In a party-line vote on Monday, the Republican-controlled Pennsylvania House approved legislation to remove from state law a frequently cited public records carve-out that Gov. Tom Wolf’s administration has used to deny the public and the media access to data on the COVID-19 pandemic.
The bill, sponsored by Rep. Craig Staats, R-Bucks, comes after months of requests from the state’s media advocates to axe a confidentiality provision in Pennsylvania’s 1950s-era disease control law.
“This law has become an impenetrable barrier that shields public access and accountability related to infectious diseases and other community health issues,” the Pennsylvania NewsMedia Association said in a letter to lawmakers supporting the bill.
Under the proposal, all reports and records created when the state Department of Health uses the law, such as to implement the state’s K-12 school mask mandate, would be deemed public records.
House Republicans argued it would expand the public’s view of state health data, in particular aggregate data showing the size and scale of COVID-19’s spread and mediation.
“Data drives science — accurate science,” House Majority Leader Kerry Benninghoff, R-Centre said. “If we want to follow accurate science, we need accurate data.”
During the floor debate, Democrats attempted to link the bill to Senate Republican efforts to access 9 million Pennsylvania voters’ personal identifying information as part of an investigation of the 2020 election.

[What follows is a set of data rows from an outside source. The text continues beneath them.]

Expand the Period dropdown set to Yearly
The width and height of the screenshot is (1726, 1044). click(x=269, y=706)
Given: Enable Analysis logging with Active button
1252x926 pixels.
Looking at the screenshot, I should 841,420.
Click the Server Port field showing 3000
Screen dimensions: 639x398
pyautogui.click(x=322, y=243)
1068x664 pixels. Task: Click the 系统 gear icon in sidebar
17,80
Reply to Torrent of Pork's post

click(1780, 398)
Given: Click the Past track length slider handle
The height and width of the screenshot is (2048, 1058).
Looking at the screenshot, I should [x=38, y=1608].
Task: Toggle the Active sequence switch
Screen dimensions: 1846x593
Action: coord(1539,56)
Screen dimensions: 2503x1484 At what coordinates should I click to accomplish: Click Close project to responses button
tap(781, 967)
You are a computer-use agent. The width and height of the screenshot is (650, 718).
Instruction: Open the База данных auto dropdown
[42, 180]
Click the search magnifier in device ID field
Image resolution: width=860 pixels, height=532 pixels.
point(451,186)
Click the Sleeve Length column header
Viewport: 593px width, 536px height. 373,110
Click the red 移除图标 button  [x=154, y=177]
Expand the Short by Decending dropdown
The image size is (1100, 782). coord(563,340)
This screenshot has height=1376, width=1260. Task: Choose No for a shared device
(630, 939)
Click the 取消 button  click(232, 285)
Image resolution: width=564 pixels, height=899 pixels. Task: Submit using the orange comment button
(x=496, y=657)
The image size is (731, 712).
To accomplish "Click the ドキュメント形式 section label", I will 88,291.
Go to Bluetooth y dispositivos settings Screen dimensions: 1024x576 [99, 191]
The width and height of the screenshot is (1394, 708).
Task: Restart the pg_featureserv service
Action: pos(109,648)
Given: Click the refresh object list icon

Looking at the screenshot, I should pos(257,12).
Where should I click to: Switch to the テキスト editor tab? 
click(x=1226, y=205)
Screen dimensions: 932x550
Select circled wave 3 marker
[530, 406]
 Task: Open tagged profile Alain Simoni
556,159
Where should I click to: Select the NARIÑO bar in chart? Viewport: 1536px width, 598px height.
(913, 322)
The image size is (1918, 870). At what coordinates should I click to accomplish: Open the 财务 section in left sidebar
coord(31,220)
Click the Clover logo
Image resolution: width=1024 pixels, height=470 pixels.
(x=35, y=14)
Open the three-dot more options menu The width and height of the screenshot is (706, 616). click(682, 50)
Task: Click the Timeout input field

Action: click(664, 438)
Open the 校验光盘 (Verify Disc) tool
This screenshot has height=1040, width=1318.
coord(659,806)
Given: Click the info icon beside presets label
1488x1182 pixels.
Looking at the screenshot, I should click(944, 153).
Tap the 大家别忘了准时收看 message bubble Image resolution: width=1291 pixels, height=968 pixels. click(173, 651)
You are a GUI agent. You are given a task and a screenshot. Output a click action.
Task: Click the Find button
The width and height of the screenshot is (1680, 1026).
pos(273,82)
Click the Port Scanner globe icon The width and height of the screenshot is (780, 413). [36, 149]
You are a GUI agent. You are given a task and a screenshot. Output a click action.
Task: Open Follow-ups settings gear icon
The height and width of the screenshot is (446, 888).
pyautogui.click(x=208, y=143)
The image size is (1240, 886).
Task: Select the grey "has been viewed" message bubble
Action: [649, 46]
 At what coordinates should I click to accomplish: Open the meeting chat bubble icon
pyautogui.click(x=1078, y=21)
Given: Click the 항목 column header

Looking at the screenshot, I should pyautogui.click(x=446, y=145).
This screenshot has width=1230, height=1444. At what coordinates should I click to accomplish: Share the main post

Republicans shrieking protests about how they stand for personal privacy while voting to let anyone who asks to look at your health records and demanding to hand your Social Security Number to scammers.
What the GOP says and what the GOP does are very different.
— PA House Democrats (@PaHouseDems) October 4, 2021
However, the state’s open records law already exempts from release documents relating to an individual’s “medical, psychiatric or psychological history or disability status,” including evaluations or enrollment status in health care programs, as well as the release of any other “related information that would disclose individually identifiable health information.”
Transparency advocates also pointed out that federal health privacy laws would also protect personal health information.
The partisan debate comes after Wolf and the GOP-controlled General Assembly have fought for months over Wolf’s response to the pandemic, from mask mandates to business closures.
Wolf’s own commitment to transparency has been questioned as part of the debate. In 2020, he threatened to veto a bill to remove a loophole in state open records law that his administration used to delay responding to records requests amid the pandemic.
However, after that bill passed the legislature unanimously, Wolf allowed it to lapse into law without his signature.
In an email, Lyndsay Kensinger, a spokesperson for Wolf, said he opposes the bill, as it would “make public every report of disease.”
“Sadly, this is yet another political attack on public health thinly veiled as a transparency effort when our mutual focus should be on improving our vaccination rate in all parts of Pennsylvania,” Kensinger said.
Staat’s open records proposal now heads to the state Senate.